The Lyman C. Josephs House, also known as Louisiana, is a historic home at 438 Walcott Avenue in Middletown, Rhode Island, now broken into apartments. Architect Clarence Luce designed the house, which was built in 1882 and is a well-preserved early example of the Shingle Style. The house received architectural notice not long after its construction, but is more noted for its relatively modest size and lack of ostentation than the summer houses of nearby Newport. It was built for the Lyman Colt Josephs family of Baltimore, Maryland.
The house was added to the National Register of Historic Places in 1975. Here’s an excerpt from the exhaustive – and I do mean exhaustive – description contained in that application. (I particularly like the line “Luce was no pastry artist.”)
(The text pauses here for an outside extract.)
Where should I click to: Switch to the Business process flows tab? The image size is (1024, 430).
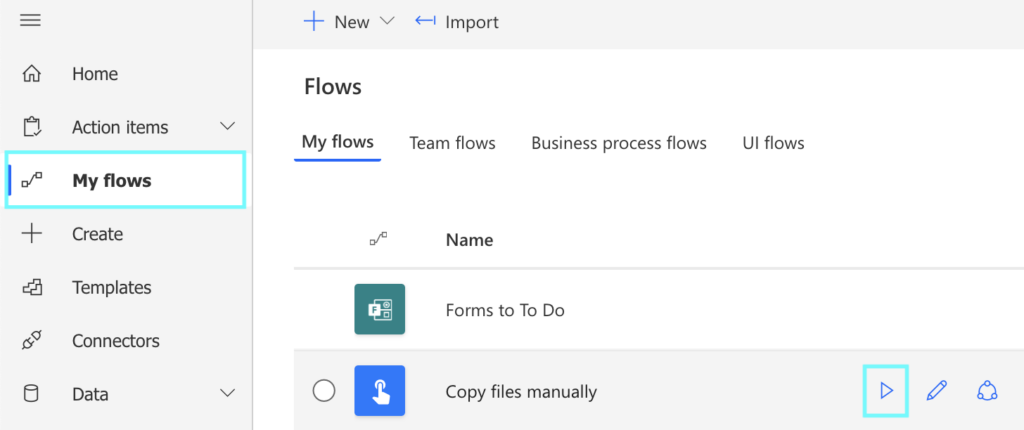[618, 143]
So simple and earth-bound is this house, so appropriate and yet primitive its shape and roofline, that one wonders if Clarence Luce of Boston had in mind the famous old Fairbanks house in nearby Dedham – also growing out of the ground, since 1636 – when he designed the Josephs house. The Fairbanks house was one of the landmarks being visited in his day, and it is possible that from it and others being given attention by wandering and sketching architects then are derived some of the Colonial Revival details – mantels, etc. – seen in the train of more famous architects – such as McKim, Mead White – who had been investigating American XVIII Century dwellings and basing some of their new confections upon them.
Luce was no pastry artist, at least in the Josephs house. Here, he produced a most liveable dwelling, typical of all that was becoming wanted in the 1880’s: open spaces for living and entertaining flowing into each other; views; ventilation; and indoor-outdoor living with both light and shade; airy bedrooms; un-cramped service accommodations. Interior adornment is held in check: there is just enough to be considered handsome, and it is very well-executed, but not so much as to constitute fussy pretension. There are no bulging elaborations, no heavy carvings or convolutions. Doors are plain (seven shallow horizontal panels) and are within plain architraves; so are windows, though some of the latter have leaded glass and stained-glass transoms of William Morris-like design. This is as far as the house goes toward elaboration. If one wishes to see the Shingle Style boiled down to its simplest, basic components, here is a fine example, handled with quiet, un-selfconcious expertise.
[…] Were it in the centre of glittering Newport, in Tuxedo Park, or in Philadelphia’s Chestnut Hill, it might have had much more deserved notice; but actually “notice” seems not to have been anything desired by the owner or the architect. Privacy, comfort, air, a view and modest but attractive decor seem to have been the desiderata, and, all have been achieved – without fanfare in a choice but “aside” location on a hill above the ocean in Middletown. The location is no longer “aside,” as the neighbourhood is now much built-up, but the Josephs house retains its grass acreage and its view across water.
The Josephs, a family from Baltimore, were apparently people of affluence and cultivation but not affected by the ostentation prevalent in Newport, and they occupied their house regularly every summer until their deaths in the early 1940’s.
Our cousin Peter Colt Josephs published a monograph on the house for the Newport Historical Society in 2012. I have a copy, full of great information and photographs. When I get my scanner up and running again, I’ll do another installment on Louisiana.